» Text
Wednesday, 26 January 2011

PMQs and sexism and books and shit.

If it is 12 o'clock on a Wednesday lunchtime and I am in the house then I watch Prime Minister's Questions. I honestly believe that this has no higher intellectual merit than my addiction to Neighbours. PMQs (as those in the know call it) is silly. The actual content of the 'debate' is so rarely of any substance that they might as well just talk about who has the biggest dick. For the record, ironically enough, Ed Balls has the biggest dick.

What's entertaining about PMQs is the absurdity of watching the governing elite jeer at each other like drunken bellends. Today, a Labour MP started a question with the following;

"This week I visited a constituent of mine,... (her name)"

This was greeted by ironic cheers and wolf whistles from the Tory benches. I'm not joking. I believe they were implying, hilariously, that the Labour MP 'fancied' his constituent or 'got off' with her. A while ago I remember reading that whenever a new female MP was speaking in parliament some other MPs would mumble 'tits' under their breath. Again, I am genuinely not joking.

In a week when two Sky Sports presenters have been (rightly) castigated for surreptitiously recorded sexist comments it's worth noting that parliament is riddled with similar pricks who behave awfully in public. I've just noticed that 'surreptitiously' has the word 'tit' in it. Brilliant. Of course, it's not just sexism that is the problem in parliament. It's the dominant juvenile, boisterous humour which is so poorly hidden. It's there for us, or at least those of us without proper jobs, to see every Wednesday lunchtime.

» Short exercise
Could you lift the passage from the Prime Minister's Questions post, starting with "PMQs and sexism" and going on through "Balls has the biggest dick.", word for word?

» Collected material
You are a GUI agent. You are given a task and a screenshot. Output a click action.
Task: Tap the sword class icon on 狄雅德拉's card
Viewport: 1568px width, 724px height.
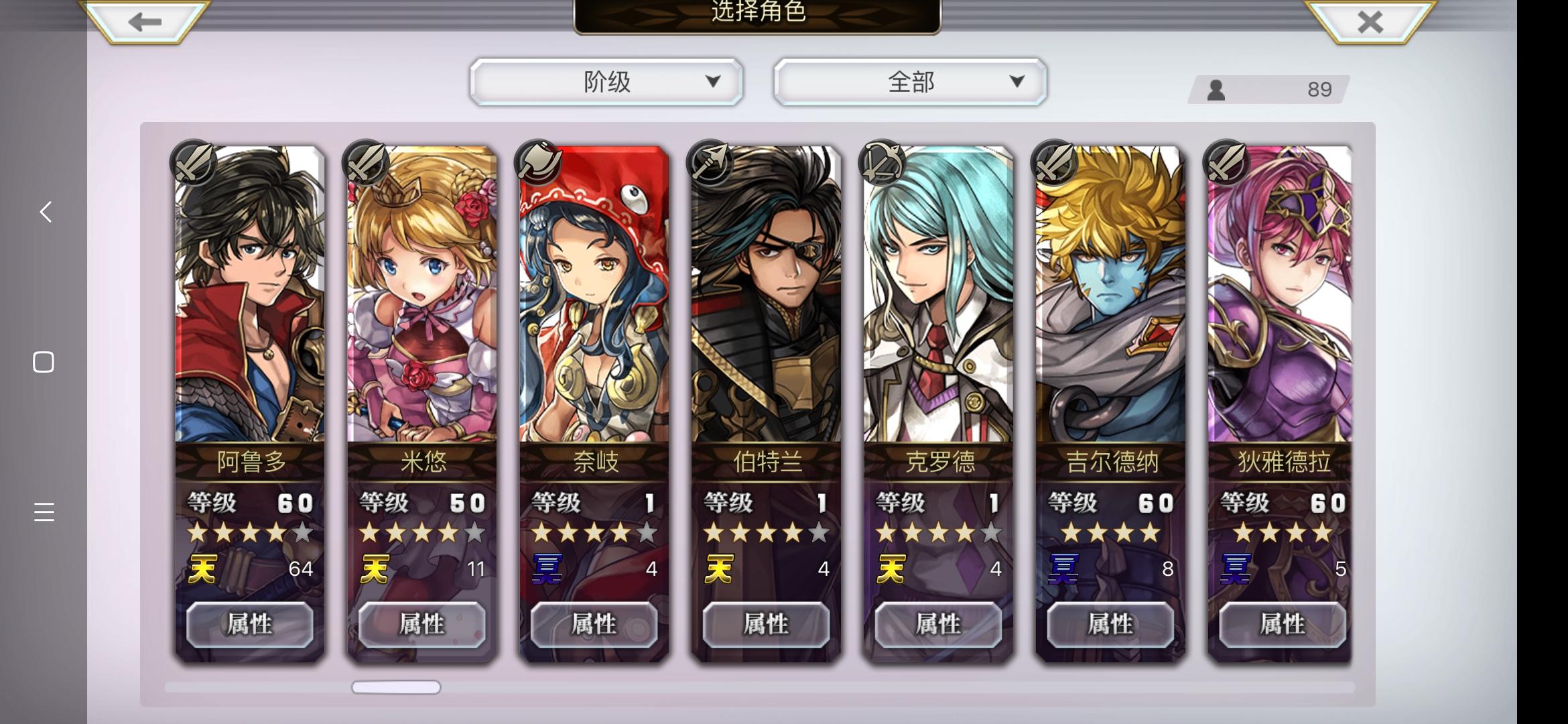point(1227,163)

» Task output
PMQs and sexism and books and shit.

If it is 12 o'clock on a Wednesday lunchtime and I am in the house then I watch Prime Minister's Questions. I honestly believe that this has no higher intellectual merit than my addiction to Neighbours. PMQs (as those in the know call it) is silly. The actual content of the 'debate' is so rarely of any substance that they might as well just talk about who has the biggest dick. For the record, ironically enough, Ed Balls has the biggest dick.